Engineers include: Gerald Chevin, Eddie Offord, John Timperley.
Recorded between 1969 to 1987.
All tracks have been digitally remastered.
Personnel: Steve Howe (guitar); Rick Wakeman (synthesizer); Chris Squire (electric bass); Bill Bruford (drums, percussion).
Liner Note Author: Kaz Akaiwa.
Recording information: Advision (1969-1983); Advision & Trident Studios, London, England (1969-1983); AIR Recording Studios, London, England (1969-1983); Air Studios, London, England (1969-1983); Eddie Offord's Mobile Equipment (1969-1983); Lark Recording Studios, Caramati, Italy (1969-1983); Lark Studios, Carmati, Italy (1969-1983); Mountain Studios, Montreux, Switzerland (1969-1983); Sarm East And West Recording Studios, London, England (1969-1983); Sarm Studios, London, England (1969-1983); Southcombe Recording Studios, Los Angeles, CA (1969-1983); Sunset Sound Studios, Los Angeles, CA (1969-1983); Sunset Sound, Los Angeles, CA (1969-1983); Trident Studios, London, England (1969-1983); West Recording, London, England (1969-1983).
Unknown Contributor Roles: Jon Anderson ; Alan White ; Patrick Moraz; Peter Banks; Tony Kaye; Trevor Rabin.
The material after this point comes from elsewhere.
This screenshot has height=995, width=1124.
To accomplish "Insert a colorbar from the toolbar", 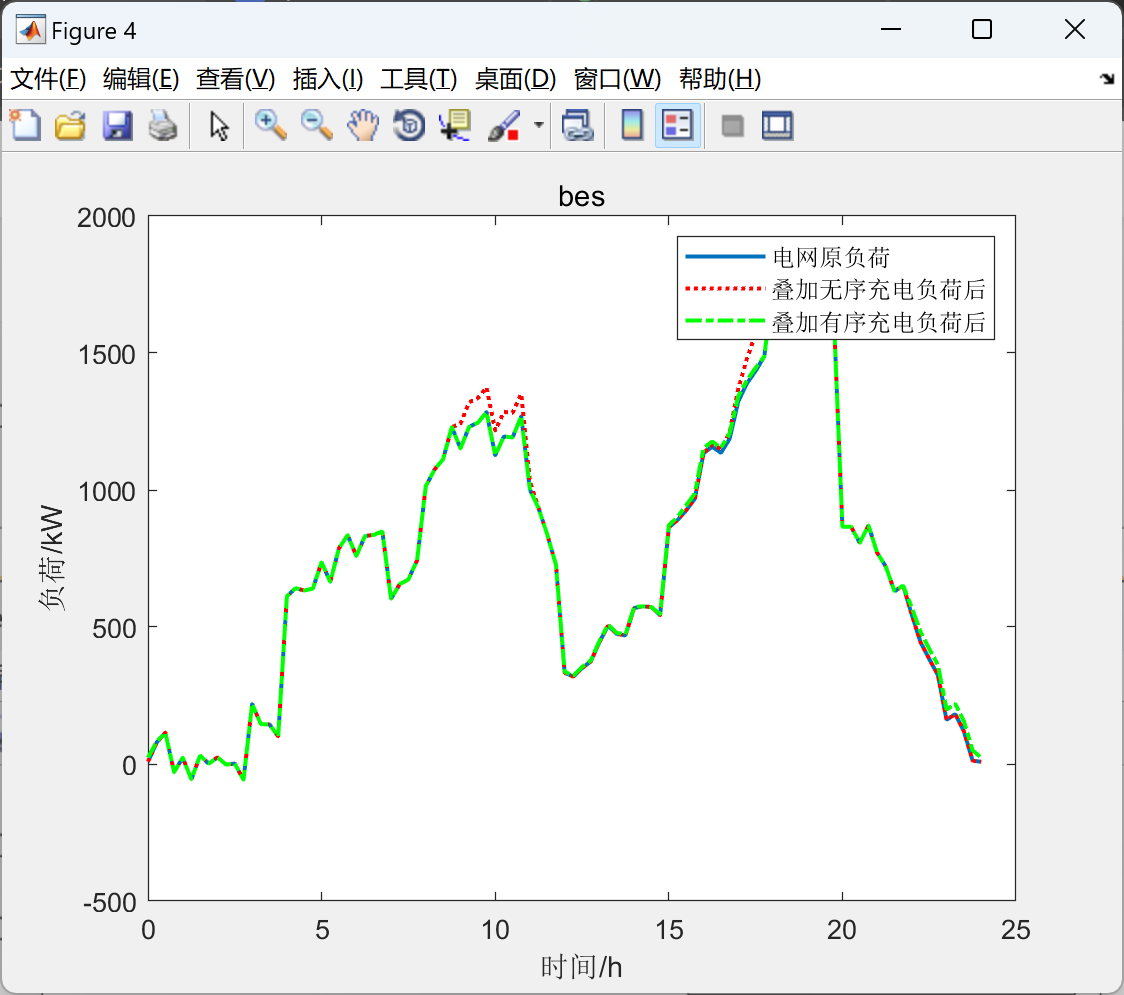I will [x=632, y=126].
With songs that often rival classical music for length and sheer ambition, Yes is not a group whose work can easily be distilled to a single-length compact disc. However, for those looking to skim off the cream off a long and distinguished career, THE VERY BEST OF YES will do the trick, although it may well serve to whet the appetite for more.
This collection is arranged chronologically, beginning with "Survival" off the group's self-titled debut record and finishing with its last certifiable hit, "Rhythm of Love." Although it does not present a complete picture of the group's progress, the collection does chronicle Yes's major phases. Like many bands of the late '60s, Yes began writing songs that echoed the love ethos of the era ("Time and a Word") before graduating to full-fledged space rock on songs like "Starship Trooper." During its golden age, Yes had FM radio hits ("Roundabout," "I've Seen All Good People"), and during the mid- to late '70s, the group continued to refine its approach with fine compositions like the melodious "Wondrous Stories" and the raucous "Going for the One." The surprising #1 hit, "Owner of a Lonely Heart" captures the group in its more stripped-down '80s incarnation.